-- begin Exercise input --

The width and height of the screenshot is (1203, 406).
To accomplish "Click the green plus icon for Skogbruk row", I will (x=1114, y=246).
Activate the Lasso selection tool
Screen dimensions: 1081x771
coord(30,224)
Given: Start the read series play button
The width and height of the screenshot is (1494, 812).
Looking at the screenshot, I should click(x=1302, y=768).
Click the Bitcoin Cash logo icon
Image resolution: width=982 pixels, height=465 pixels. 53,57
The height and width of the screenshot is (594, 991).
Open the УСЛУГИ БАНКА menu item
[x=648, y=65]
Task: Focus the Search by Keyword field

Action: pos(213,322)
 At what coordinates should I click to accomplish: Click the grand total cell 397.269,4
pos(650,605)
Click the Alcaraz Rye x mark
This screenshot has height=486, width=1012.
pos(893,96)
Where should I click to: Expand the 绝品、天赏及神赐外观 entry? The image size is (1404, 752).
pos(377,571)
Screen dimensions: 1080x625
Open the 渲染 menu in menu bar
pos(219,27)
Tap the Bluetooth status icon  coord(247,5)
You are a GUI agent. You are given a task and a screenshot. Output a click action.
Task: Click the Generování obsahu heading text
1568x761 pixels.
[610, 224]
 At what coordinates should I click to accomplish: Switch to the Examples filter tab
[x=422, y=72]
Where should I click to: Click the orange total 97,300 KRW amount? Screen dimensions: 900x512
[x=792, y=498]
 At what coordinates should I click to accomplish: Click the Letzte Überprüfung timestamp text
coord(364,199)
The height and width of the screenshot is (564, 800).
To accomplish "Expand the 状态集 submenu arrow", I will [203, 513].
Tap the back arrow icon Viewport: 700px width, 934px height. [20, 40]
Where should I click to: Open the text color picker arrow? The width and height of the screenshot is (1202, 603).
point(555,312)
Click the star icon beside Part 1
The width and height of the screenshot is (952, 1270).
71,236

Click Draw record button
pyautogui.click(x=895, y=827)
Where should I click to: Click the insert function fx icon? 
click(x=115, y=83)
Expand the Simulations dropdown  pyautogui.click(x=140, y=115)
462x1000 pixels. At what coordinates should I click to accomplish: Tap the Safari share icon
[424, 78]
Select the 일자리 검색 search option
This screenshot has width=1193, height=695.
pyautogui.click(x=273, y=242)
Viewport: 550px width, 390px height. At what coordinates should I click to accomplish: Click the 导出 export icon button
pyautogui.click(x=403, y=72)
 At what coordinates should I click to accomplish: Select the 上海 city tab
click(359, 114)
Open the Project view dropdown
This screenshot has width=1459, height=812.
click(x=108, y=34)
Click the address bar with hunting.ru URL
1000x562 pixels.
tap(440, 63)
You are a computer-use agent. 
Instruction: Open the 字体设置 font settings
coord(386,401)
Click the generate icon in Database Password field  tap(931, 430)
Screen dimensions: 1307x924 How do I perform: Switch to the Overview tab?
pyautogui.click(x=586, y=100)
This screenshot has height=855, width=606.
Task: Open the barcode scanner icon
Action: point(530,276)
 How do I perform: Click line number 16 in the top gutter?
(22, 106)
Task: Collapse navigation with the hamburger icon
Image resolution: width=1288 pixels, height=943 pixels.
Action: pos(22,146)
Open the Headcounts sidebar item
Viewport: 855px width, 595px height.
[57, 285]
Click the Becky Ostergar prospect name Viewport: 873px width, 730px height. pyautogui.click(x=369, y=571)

-- end Exercise input --

-- Exercise brief --
Copy out the lines of the items above exactly, starting at the line containing "462x1000 pixels. At" and ending at the line containing "tap(440, 63)", with both of those lines included.

-- Output for this task --
462x1000 pixels. At what coordinates should I click to accomplish: Tap the Safari share icon
[424, 78]
Select the 일자리 검색 search option
This screenshot has width=1193, height=695.
pyautogui.click(x=273, y=242)
Viewport: 550px width, 390px height. At what coordinates should I click to accomplish: Click the 导出 export icon button
pyautogui.click(x=403, y=72)
 At what coordinates should I click to accomplish: Select the 上海 city tab
click(359, 114)
Open the Project view dropdown
This screenshot has width=1459, height=812.
click(x=108, y=34)
Click the address bar with hunting.ru URL
1000x562 pixels.
tap(440, 63)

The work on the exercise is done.